Are you a work addict?

It’s only one drink. I can quit whenever I want. I’m not hurting anyone. I enjoy it. I don’t have a problem. 

The list of addict’s excuses or explanations is endless. Whether it’s denial or deceit, addicts are fantastic at telling stories; hiding their impulses; convincing those closest to them that this is a blip and won’t happen again. That they are fine; there is nothing to see here.  

We are all fairly familiar with the complex and distressing issues of alcoholism, drug and gambling addictions. We all know of other addictions which take over people’s lives and those of their family and friends. Addictions that change the person they love; make them unrecognisable; turn them into a shadow of themselves. It’s in the news every day; fills the plot lines of our favourite soap operas or TV dramas; is often very close to home. We all know someone or someone who knows someone whose life has been ruined by addiction. 

I have been fascinated for years about another corrosive and extremely common addiction. One that is manifesting itself in every office and workplace in the country. One that is destroying lives and relationships. One that is eating into the work-life balance of its victims and eroding people’s health and self worth on a daily basis. This work place addiction is too often caricatured as someone being a maverick “workaholic” as if that was a funny and benign habit that we can all chuckle at. In the same ugly way that people mock OCD and use the label “OCD” as an entirely inappropriate shorthand for people who are tidy or particular about their desks or their working styles rather than for those who lives are taken over by impulses and compulsions that are far from funny.

▶ [STATED EXERCISE 1]
Shift every coordinate in the answers up by 72 and write out everything from the start of the listing down to the line containing "click(335, 662)", including both ends and the requests. Give only those lines.
The listing that comes next has nothing to do with the essay on work addiction.

▶ [PROVIDED RECORDS]
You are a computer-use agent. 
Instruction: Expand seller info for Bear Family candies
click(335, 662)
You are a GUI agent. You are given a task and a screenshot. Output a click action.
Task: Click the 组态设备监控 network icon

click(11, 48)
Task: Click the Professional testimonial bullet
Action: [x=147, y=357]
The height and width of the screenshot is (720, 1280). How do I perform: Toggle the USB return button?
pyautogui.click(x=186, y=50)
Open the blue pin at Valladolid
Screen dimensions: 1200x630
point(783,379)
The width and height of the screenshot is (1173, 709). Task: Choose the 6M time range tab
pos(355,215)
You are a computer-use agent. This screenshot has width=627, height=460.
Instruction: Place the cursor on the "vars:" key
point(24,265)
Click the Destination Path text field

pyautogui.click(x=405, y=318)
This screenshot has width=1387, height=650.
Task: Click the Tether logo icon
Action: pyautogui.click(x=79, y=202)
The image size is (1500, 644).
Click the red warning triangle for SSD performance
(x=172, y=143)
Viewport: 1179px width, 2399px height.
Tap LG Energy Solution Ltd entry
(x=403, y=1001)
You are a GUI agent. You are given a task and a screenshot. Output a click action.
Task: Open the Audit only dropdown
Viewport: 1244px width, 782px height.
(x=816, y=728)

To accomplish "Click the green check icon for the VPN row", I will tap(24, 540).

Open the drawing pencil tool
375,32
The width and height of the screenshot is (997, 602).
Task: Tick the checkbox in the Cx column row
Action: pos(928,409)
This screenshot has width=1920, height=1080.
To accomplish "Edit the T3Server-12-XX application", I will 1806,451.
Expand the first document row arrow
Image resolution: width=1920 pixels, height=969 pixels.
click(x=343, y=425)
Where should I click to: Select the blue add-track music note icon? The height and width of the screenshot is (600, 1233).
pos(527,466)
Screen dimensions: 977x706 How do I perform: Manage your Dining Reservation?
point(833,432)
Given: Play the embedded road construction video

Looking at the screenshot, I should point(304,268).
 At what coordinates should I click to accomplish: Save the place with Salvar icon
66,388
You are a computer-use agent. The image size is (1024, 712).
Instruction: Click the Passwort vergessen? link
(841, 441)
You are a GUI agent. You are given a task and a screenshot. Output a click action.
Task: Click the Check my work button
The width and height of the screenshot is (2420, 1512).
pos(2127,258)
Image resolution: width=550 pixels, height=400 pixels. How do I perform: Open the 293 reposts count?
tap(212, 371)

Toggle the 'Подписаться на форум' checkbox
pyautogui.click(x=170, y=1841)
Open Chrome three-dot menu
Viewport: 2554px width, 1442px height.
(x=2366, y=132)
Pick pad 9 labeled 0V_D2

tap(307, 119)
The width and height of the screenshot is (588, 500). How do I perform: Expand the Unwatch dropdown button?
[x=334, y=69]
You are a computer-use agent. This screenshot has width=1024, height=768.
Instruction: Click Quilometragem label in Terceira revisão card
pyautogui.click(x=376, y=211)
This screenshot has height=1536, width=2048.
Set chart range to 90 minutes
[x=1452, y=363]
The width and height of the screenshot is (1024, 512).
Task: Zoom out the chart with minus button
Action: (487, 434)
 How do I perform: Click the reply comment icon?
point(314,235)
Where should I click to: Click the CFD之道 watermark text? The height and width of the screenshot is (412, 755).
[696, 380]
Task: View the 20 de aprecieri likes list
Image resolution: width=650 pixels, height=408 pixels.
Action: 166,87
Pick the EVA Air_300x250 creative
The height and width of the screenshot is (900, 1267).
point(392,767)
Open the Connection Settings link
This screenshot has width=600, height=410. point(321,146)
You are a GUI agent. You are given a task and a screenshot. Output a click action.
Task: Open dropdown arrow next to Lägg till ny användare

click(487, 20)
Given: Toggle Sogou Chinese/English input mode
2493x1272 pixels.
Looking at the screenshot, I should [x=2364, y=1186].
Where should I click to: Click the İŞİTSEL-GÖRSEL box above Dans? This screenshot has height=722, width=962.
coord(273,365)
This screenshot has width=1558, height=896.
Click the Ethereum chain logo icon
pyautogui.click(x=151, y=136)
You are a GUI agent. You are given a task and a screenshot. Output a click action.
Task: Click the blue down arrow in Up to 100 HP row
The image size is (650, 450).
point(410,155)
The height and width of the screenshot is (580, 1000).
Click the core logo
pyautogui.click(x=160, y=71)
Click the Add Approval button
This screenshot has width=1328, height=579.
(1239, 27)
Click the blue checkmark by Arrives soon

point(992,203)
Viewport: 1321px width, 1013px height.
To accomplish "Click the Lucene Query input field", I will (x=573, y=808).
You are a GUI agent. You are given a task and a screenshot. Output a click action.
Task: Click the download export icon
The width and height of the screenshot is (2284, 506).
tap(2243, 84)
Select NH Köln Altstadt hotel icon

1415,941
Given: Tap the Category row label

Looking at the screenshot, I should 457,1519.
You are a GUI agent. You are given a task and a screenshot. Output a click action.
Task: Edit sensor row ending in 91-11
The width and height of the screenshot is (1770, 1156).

▶ [STATED EXERCISE 2]
From the essay on work addiction, copy word for word everything from "We are all fairly" down to "ruined by addiction.".

▶ [EXERCISE RESPONSE 1]
You are a computer-use agent. 
Instruction: Expand seller info for Bear Family candies
click(407, 734)

▶ [EXERCISE RESPONSE 2]
We are all fairly familiar with the complex and distressing issues of alcoholism, drug and gambling addictions. We all know of other addictions which take over people’s lives and those of their family and friends. Addictions that change the person they love; make them unrecognisable; turn them into a shadow of themselves. It’s in the news every day; fills the plot lines of our favourite soap operas or TV dramas; is often very close to home. We all know someone or someone who knows someone whose life has been ruined by addiction.